ГОРАЛИК. Вы умудрились не жениться в институте?

РУБИНШТЕЙН. Нет, я довольно поздно женился.

ГОРАЛИК. Вообще терпеливый: поздно писать начал, поздно женился…

РУБИНШТЕЙН. Да, я вообще себя считаю человеком позднего развития. Именно поэтому я до сих пор ощущаю себя очень молодым. Так что мне до сих пор кажется, что в будущем больше, чем в прошлом.

Так вот… Служил я в библиотеке. Это в социальном смысле было тогда, может быть, на один этаж выше, чем служба, допустим, лифтером.

ГОРАЛИК. Оттуда же и карточки?

РУБИНШТЕЙН. Ну, в общем, да.

То есть оттуда лишь в том смысле, что они там были. Были всегда под рукой.

Я сидел за машинкой, каталогизировал книжки, а параллельно писал собственные тексты. Писал я их на карточках. Но карточками я пользовался как черновиками, а в какой-то момент вдруг понял, что это никакие не черновики, а уже вполне готовый текст, вполне готовая вещь. Так поэтика стала совпадать с форматом карточки.

Мои тексты тогдашнего времени уже и тогда стали складываться из внешне не связанных фрагментов, объединенных только ритмом, то есть скорее по музыкальным, а не литературным законам. И в какой-то момент я понял, что картотека и есть, собственно говоря, литература.

А также я понял, что мой адресат и мой читатель – это человек, многое прочитавший и многое угадывающий за названием, за именем автора, за годом издания и так далее. Человек, привыкший работать с каталогом, глядя на библиографическую карточку, он уже представляет, какая именно книга стоит за ее карточным описанием. Так что сама библиография и ее, так сказать, своеобразная поэтика мне уже казались вполне литературой. Или металитературой – так будет точнее.

ГОРАЛИК. А как вы писали диплом? Вы его писали вообще?

РУБИНШТЕЙН. Нет, я диплом не писал. Я сдавал госэкзамены. Четыре штуки, кажется. Я как-то хорошо научился сдавать экзамены. Например, из курса советской литературы я и четверти не прочитал. Но сдавал. Сдавал про программке. Там, в общем-то, все было написано. Остальное дорисовывало воображение. Там было, допустим, написано: «Роман Пиписькина „Тяжелый металл“. Образ Никодимова как партийного руководителя нового типа». И все.
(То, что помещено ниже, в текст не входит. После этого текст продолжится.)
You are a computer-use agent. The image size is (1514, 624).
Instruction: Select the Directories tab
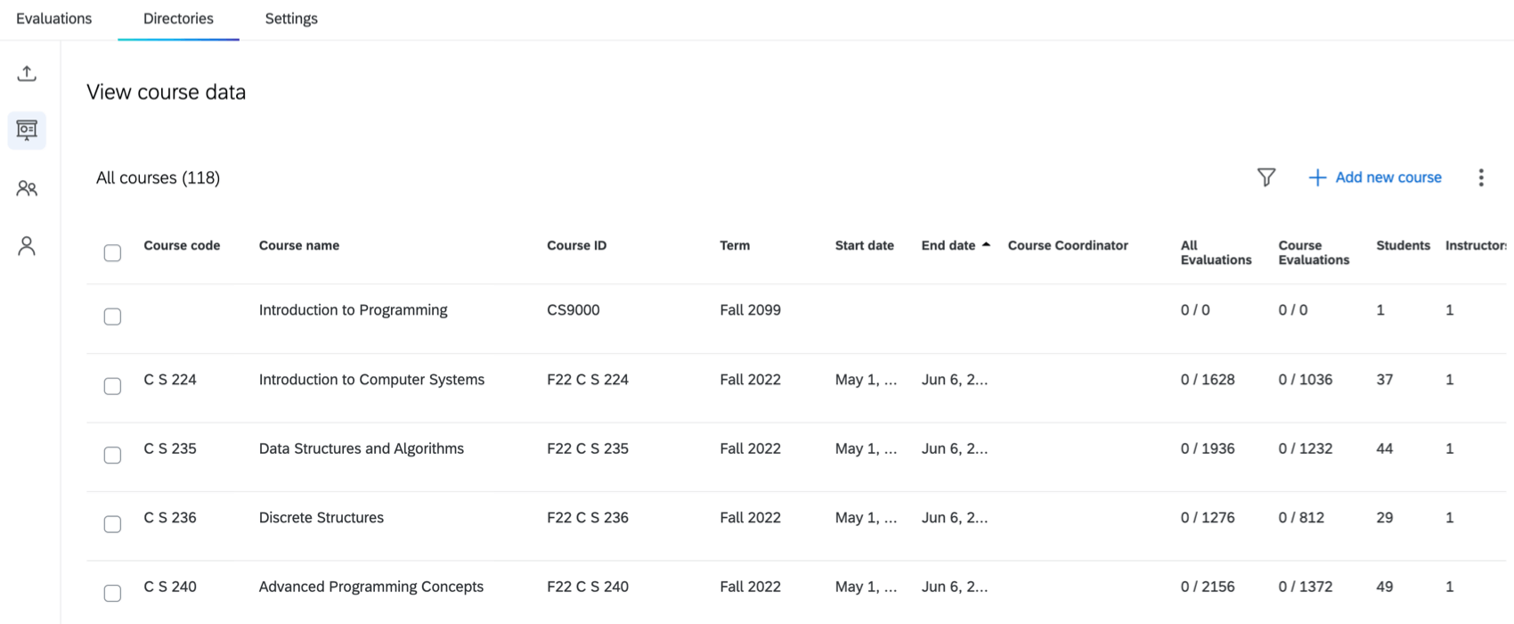click(178, 19)
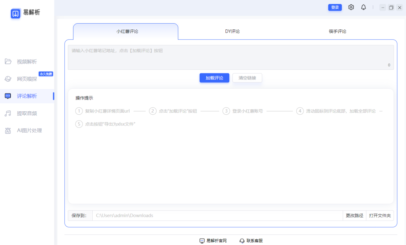
Task: Select the 提取音频 feature
Action: click(x=27, y=113)
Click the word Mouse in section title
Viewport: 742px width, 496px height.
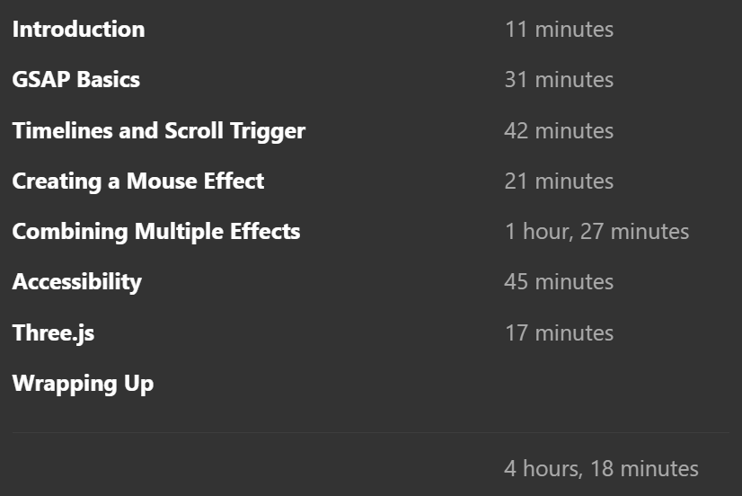160,182
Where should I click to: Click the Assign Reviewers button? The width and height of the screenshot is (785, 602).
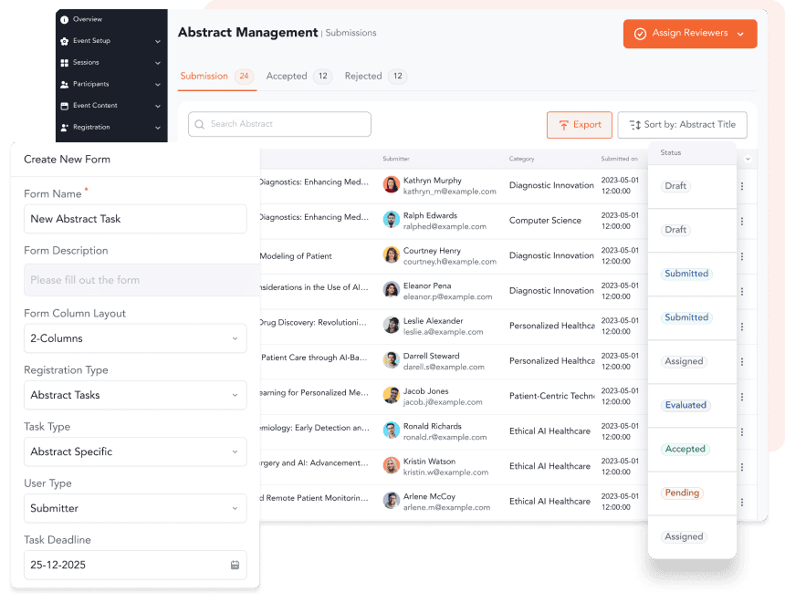pos(689,34)
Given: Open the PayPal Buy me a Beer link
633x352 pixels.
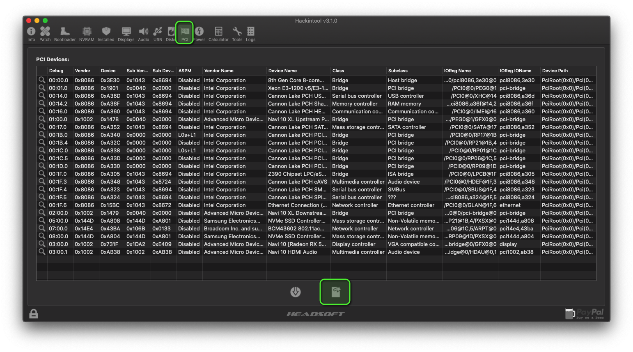Looking at the screenshot, I should [585, 314].
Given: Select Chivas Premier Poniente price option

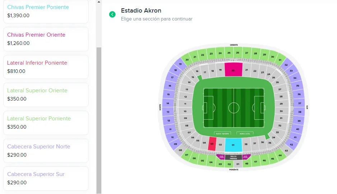Looking at the screenshot, I should [x=46, y=11].
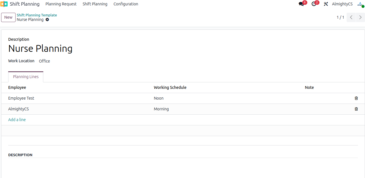The height and width of the screenshot is (178, 365).
Task: Open the messages chat icon
Action: pos(301,4)
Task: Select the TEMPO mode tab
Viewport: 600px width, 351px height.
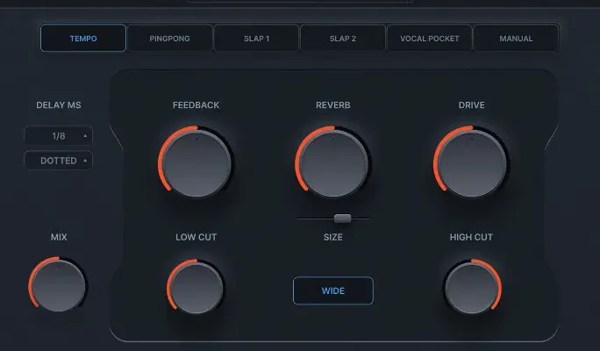Action: (83, 39)
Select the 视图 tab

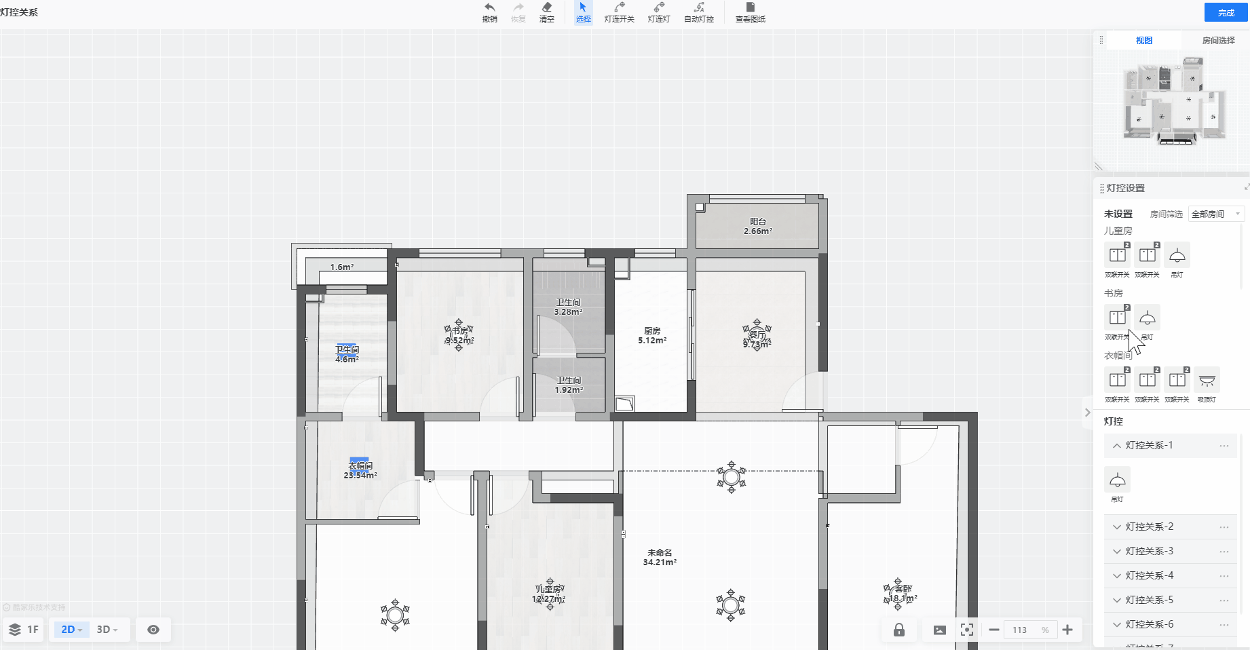pos(1144,41)
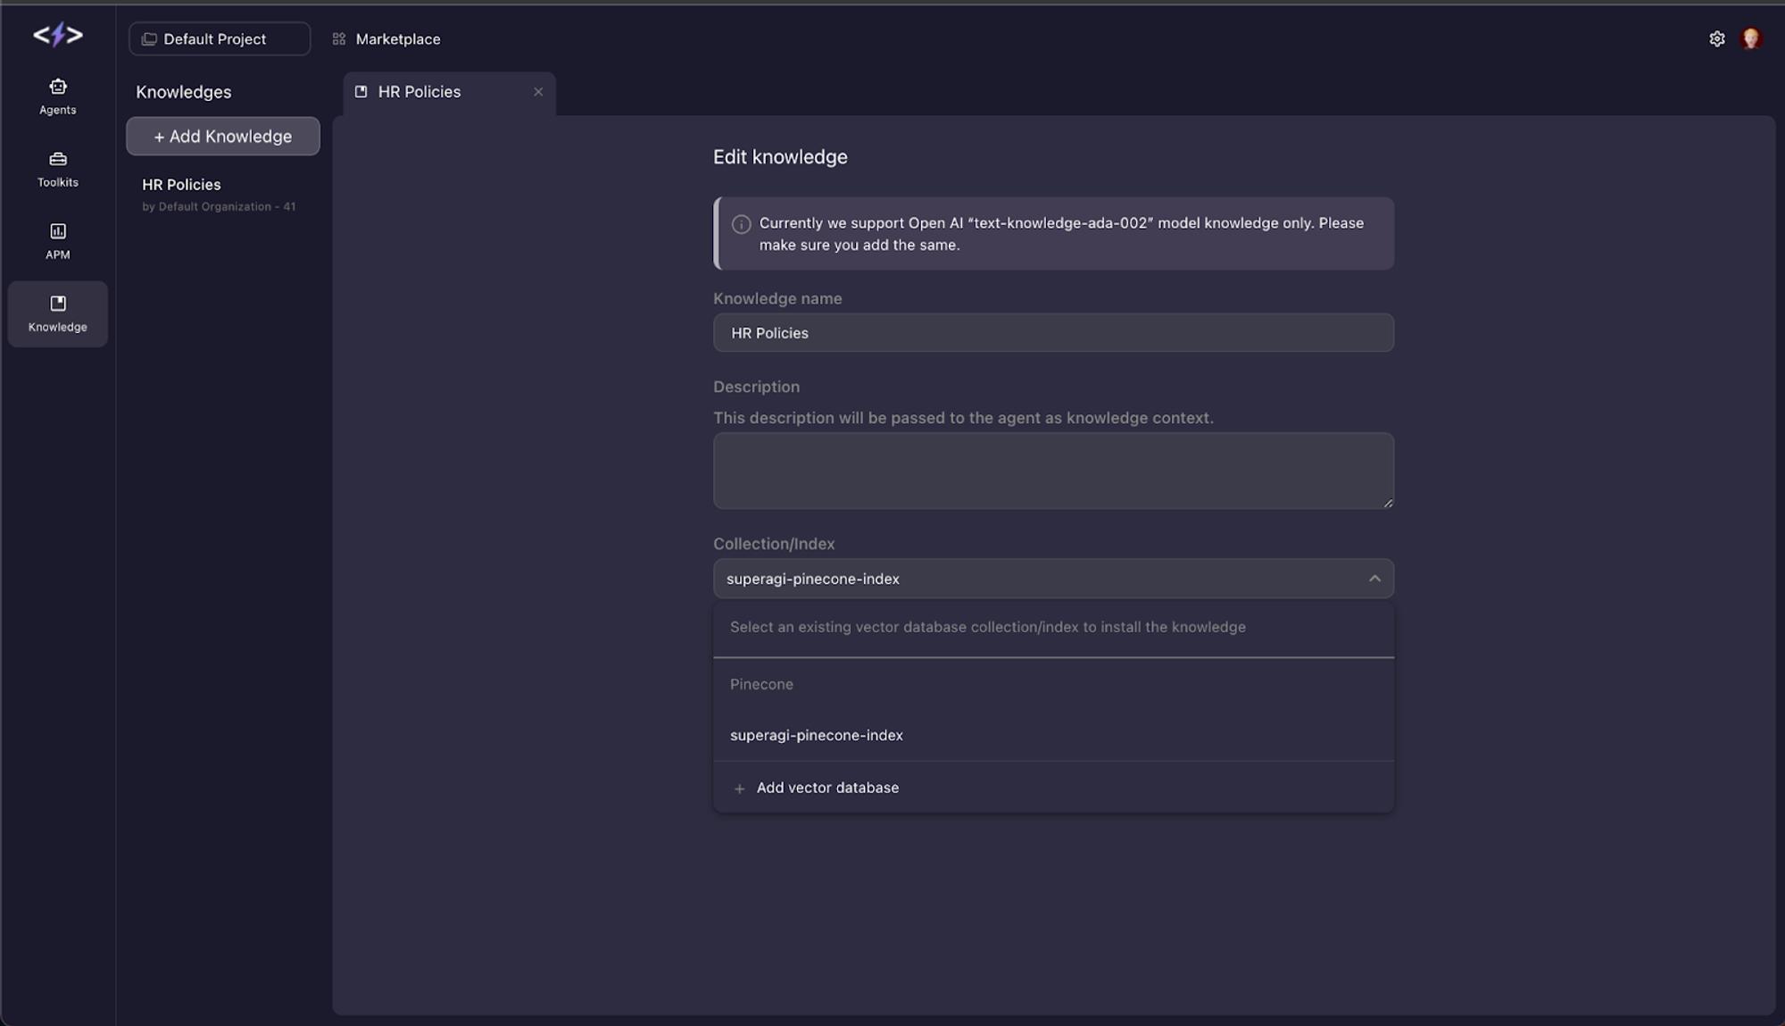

Во-первых, когда я употреблял в своем ответе фамилию «Никодимов», преподаватель уже был уверен, что роман я читал. А поскольку я умел какие-то вещи додумывать – эта же вся литература строилась по нескольким очевидным схемам, – я сдавал все. Если не на пять, то на четыре.

ГОРАЛИК. Давайте по порядку, чтобы ничего не пропустить. Вот вы вышли из института…

РУБИНШТЕЙН. Да, в начале 1970-х. По-моему, 1971 год.

ГОРАЛИК. Вы оформились в эту свою библиотеку на «постоянку»?

РУБИНШТЕЙН. Ну да. Я сидел там очень долго, до начала 1990-х годов. Последние годы в этой библиотеке мне стало чуть-чуть некомфортно, потому что до этого я же был «подпольщик» и такой как бы шпион. У меня было как бы две жизни.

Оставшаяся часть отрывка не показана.